Double portrait of Pier Paolo Pasolini, Piazza Mattei, Rome (all photos by the author for Hyperallergic)
ROME — Pier Paolo Pasolini is the JFK of Italy: a figure of courage and freedom for some; for others, a polarizing symbol of moral dissolution. His death, forty years ago this year, is still a source of debate. Officially, he was brutally murdered on the beach of Ostia, beaten to a pulp and then run over by his own Alfa Romeo, after picking up the wrong kind of rough trade; unofficially, he was assassinated just weeks before the release of the most politically scalding work of his (or anyone else’s) career, Salò, or the 120 Days of Sodom.
Salò, once it enters your system, is a mental tapeworm that never lets go. Its casual sadism and wanton violence, committed upon a group of young men and women in the dying embers of World War II by a group of internally exiled Fascist plutocrats, is nihilism incarnate, a perfect primer for each new day’s headlines.
Pasolini was a prototypical polymath: one of the most important postwar Italian poets, a zealous proponent of the Friulian dialect, a painter, screenwriter and mold-breaking director. His feature debut, Accatone (1961), was condemned by the Catholic Church for the parallels it drew between the title character, a shiftless Roman street hustler, and Jesus. Three years later, he made Il vangelo secondo Matteo (The Gospel According to Matthew, 1964), dedicated to Pope John XXIII and the most compelling life of Christ ever committed to film. This unexpected move – from an openly gay, Communist and atheist public intellectual – proved to be less an aberration than an indication of the evolving paradox that Pasolini’s life would become.
His subsequent movies were scabrously comic indictments of bourgeois hypocrisy (Teorema, 1968; Pigsty, 1969); revisionist myths (Oedipus Rex, 1967; Medea, 1969); and adaptations of literary classics (The Decameron, 1971; The Canterbury Tales, 1972; A Thousand and One Nights, 1974), where eroticism is barely distinguishable from animal instinct. Throughout, he told the truth as he saw it, whatever the blowback, including the brawl he set off after he reminded his leftist comrades of the complexities of the social system, in which the police were the sons of the working class, while the students they were battling in the revolutions of ’68 were the children of privilege.
And so it was striking, though not surprising, to find him portrayed in a life-size piece of street art, wheat-pasted on a wall in Rome. The location was a bit odd – opposite the Fontana Monumentale delle Tartarughe (Monumental Fountain of the Turtles) – in a quiet piazza tucked away from the bustling thoroughfares.

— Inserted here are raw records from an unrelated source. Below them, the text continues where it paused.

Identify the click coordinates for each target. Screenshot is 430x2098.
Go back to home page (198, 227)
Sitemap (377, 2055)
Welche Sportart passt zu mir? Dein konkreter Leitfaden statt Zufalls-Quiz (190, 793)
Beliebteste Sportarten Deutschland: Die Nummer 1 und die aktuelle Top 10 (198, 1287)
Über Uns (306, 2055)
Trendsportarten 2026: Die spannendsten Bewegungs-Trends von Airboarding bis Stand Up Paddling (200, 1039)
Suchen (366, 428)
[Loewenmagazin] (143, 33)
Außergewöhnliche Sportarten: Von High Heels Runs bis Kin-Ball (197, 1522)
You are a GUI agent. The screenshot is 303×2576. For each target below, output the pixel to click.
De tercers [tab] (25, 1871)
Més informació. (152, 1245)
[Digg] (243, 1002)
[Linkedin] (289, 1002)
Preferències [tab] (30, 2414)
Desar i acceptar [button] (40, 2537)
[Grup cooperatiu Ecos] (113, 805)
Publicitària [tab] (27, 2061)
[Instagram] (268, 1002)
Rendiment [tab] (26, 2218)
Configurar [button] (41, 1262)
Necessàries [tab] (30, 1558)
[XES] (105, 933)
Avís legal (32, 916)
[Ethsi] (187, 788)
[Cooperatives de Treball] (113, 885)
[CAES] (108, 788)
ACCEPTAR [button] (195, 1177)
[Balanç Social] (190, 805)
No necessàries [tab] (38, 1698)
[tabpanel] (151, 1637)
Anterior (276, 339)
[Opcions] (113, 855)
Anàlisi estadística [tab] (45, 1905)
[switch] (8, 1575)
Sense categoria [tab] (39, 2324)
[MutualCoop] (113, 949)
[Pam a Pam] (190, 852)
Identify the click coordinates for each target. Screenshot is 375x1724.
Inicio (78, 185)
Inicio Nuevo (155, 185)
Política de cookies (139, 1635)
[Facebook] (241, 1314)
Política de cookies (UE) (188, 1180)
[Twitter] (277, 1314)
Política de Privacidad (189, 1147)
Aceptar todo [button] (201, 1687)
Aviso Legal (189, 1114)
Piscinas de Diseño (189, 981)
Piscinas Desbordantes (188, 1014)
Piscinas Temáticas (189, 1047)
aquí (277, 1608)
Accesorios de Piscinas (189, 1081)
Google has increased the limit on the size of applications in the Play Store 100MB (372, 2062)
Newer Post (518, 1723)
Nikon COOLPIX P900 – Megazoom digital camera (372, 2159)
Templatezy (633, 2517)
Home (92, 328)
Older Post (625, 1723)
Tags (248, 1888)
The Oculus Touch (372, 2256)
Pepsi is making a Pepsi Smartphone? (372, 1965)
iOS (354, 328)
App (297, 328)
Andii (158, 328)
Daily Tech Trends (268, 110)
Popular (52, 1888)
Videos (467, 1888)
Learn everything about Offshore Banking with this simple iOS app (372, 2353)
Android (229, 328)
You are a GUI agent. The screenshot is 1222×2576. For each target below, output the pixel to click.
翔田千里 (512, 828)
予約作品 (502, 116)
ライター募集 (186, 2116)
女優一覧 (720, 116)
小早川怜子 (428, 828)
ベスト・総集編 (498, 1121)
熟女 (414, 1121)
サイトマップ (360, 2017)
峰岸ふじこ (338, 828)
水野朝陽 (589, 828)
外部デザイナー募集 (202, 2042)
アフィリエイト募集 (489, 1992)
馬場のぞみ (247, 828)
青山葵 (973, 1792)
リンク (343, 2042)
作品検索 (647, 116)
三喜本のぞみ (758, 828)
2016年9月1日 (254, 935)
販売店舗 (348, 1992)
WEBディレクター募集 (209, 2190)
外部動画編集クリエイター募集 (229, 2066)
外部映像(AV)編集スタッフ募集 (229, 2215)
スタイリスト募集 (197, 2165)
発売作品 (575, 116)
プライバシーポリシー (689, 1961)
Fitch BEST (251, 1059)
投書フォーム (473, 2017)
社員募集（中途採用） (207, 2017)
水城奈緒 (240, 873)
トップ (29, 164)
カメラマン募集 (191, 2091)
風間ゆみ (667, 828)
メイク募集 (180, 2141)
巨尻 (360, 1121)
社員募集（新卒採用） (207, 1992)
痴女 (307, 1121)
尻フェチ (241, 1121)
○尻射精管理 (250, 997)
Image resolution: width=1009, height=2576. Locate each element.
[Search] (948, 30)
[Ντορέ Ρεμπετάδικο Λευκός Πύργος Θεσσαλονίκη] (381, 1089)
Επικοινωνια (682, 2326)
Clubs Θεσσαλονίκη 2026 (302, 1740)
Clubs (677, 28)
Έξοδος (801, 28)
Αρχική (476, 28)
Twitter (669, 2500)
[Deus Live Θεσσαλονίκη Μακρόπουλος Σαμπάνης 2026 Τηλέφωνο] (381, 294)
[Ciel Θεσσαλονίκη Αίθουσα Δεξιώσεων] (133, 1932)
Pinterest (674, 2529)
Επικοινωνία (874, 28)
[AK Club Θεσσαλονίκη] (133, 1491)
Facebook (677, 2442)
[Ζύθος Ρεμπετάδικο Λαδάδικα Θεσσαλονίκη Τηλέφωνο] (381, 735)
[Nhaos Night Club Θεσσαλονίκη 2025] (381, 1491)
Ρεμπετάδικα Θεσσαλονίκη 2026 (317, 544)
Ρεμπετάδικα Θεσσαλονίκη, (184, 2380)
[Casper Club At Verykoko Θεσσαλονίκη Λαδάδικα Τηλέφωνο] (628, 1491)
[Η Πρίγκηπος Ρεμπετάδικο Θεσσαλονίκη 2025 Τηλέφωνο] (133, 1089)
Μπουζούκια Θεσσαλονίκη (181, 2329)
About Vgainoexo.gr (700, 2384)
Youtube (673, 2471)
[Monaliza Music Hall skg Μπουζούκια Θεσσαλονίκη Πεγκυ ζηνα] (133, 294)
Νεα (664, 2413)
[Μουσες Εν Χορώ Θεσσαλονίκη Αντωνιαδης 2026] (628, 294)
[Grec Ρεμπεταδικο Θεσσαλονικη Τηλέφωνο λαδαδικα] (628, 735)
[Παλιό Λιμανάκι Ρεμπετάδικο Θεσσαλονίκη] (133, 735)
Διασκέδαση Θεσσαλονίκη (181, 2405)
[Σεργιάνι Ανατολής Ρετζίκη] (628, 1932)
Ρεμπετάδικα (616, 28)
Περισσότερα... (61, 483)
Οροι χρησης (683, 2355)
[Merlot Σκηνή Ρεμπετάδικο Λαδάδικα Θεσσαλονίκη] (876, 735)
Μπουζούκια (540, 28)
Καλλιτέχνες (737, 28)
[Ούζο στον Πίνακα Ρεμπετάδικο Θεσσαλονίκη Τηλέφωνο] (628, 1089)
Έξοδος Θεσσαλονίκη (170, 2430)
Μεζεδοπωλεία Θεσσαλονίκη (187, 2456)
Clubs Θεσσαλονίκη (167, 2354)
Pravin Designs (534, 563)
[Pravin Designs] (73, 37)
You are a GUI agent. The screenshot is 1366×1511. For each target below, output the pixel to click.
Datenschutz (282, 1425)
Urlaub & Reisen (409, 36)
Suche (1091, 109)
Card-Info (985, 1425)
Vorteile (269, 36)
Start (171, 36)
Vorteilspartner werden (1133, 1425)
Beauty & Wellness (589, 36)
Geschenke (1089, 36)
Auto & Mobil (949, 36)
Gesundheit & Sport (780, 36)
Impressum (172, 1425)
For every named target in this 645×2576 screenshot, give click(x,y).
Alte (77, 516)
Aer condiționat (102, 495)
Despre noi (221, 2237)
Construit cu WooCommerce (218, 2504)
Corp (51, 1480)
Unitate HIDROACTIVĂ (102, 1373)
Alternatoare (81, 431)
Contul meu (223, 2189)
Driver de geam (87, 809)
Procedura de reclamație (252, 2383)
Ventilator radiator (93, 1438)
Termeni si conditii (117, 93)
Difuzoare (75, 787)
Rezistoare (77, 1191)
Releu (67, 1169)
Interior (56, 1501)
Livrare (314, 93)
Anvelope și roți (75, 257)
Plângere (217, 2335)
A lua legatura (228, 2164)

The image was also odd – a standing Pasolini cradling a dead Pasolini in his arms – a self-reflexive Pietà. There was nothing on the work to identify him other than his bony, pugilist’s face – nothing else was needed. Like Che or Bob Marley, he’s an icon of an Age of Rebellion whose mystique remains undiminished.

Double portrait of Pier Paolo Pasolini, Piazza Mattei, Rome: detail, head.
I am inferring, however, that the artwork is a double-portrait of Pasolini, because the standing figure has been defaced. A sliver of his head is all that survives; the rest has been torn off. But the high, chiseled cheekbones and deeply lined cheeks are unmistakably his.
The piece is realistic in the manner of Swoon, but more Caravaggesque in its expressive use of light and shadow. The image is printed on a large, single sheet of paper, which is cut away along the contours of the dead Pasolini’s body.
The jagged, peeled-off patches of the head terminate in downward-pointing, dagger-like shapes. The defacement (or, the vandalization of what is technically an act of vandalism) compounds the image’s enigmas. What are we to make of Pasolini carrying his own corpse? A sign of a death wish, or of an everlasting spirit? Pasolini would likely scoff at both. My sense is that he is simultaneously bearing witness and succumbing to forces beyond his control – the imbalance between the individual and the state, reason and compulsion, progressive action and reactionary resistance.
That the head of the living Pasolini is ripped away somehow completes the piece. It may have been done by a city worker, an unthinking teenager, or a still-virulent opponent of all Pasolini stood for – though with such a contradictory figure, it is hard to tell just what facet of his career is objectionable to whom.
The violence done to his image – a vivid reminder of his horrific death – carries his martyrdom into a time no less violent or unsettled than his own, tangible proof that his work still cuts like a double-edged blade. That’s something that used to be called prophecy.
Interesting. Thank you.
love it when interesting street art like this gets an interesting and insightful analysis like you present here, nice one.
There is another poster of this near the piazza navona. On that one the figure of the “dead” Pasolini is being ripped off. Thanks for clarifying who this is. It was quite intriguing!
This is the work of Ernest Pignon Ernest, a French artist who has been doing this kind of things for 40 years (Before it was called street art, and before Swoon was born).
http://fr.wikipedia.org/wiki/Ernest_Pignon-Ernest
You couldn’t be more right when you say that the style is Caravaggesque, it is his main reference.